On completion of his doctoral studies, Roberts spent a year on a research fellowship at the University of Oxford, where he was a member of Merton College.[1][6]
In December 1980, along with Alan Greenspan and Herbert Stein, Roberts was one of the three speakers at the two-day National Forum on Jobs, Money and People at the Innisbrook Resort and Golf Club in Palm Harbor, Florida.[9] Two months later, in 1981, he was appointed by President of the United States Ronald Reagan as Assistant Secretary of the Treasury for Economic Policy.[6] As Assistant Treasury Secretary he was a driver behind the economic policy of the first term of the Reagan administration and was lauded as the "economic conscience of Ronald Reagan".[10] Nonetheless, his singular zealousness for supply-side economics provoked ire in some quarters within the government, with Larry Kudlow – then an official in the Office of Management and Budget – saying that "Craig saw himself as the keeper of the Reagan flame. Only Craig knew what was right. No one else knew what was right".[1] Roberts' concern about U.S. budget deficits led him into conflict with other Reagan-era officials such as Martin Feldstein and David Stockman.[1]
From 1983 to 2019, Roberts served as a board director of nine different Value Line investment funds.[15] Between 1992 and 2006 he sat on the board of directors of A. Schulman and, according to the company, was its longest-serving independent director at the time of his retirement.[16]
Roberts' commitment to supply-side economics has been a dominant feature of his career.[21] Writing in 1984, Thomas B. Silver said that adherents of supply-side economics had "no more formidable advocate in their ranks" than Roberts.[21] However, Roberts has expressed skepticism at the ability of government to lower taxes and decrease regulation, positing that the personal political ambition of officeholders tends to promote meddling in the economy, a criticism he has directed even at the former Reagan administration of which he was a part.[21]

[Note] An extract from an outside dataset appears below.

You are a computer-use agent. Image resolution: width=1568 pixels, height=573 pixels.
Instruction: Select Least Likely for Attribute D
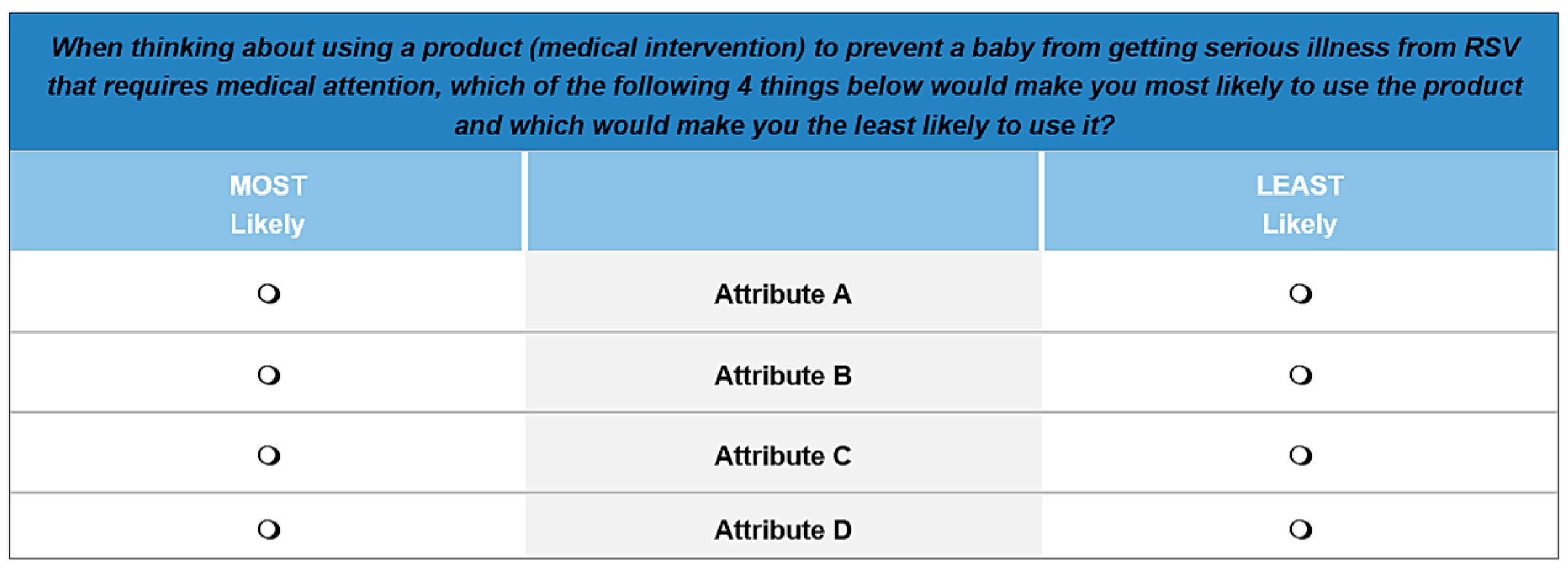point(1300,529)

Ron Hira of the Economic Policy Institute has described Roberts as one of the first prominent economists to "break from the orthodoxy" by opposing offshoring; Roberts believes that the practice is "lethal for America's future".[22] According to him, "a country that doesn't make anything doesn’t need a financial sector as there is nothing to finance".[23] In 2004, Paul Blustein in The Washington Post described him as heretical in relation to mainstream US economics for challenging the positive impact of free trade.[24]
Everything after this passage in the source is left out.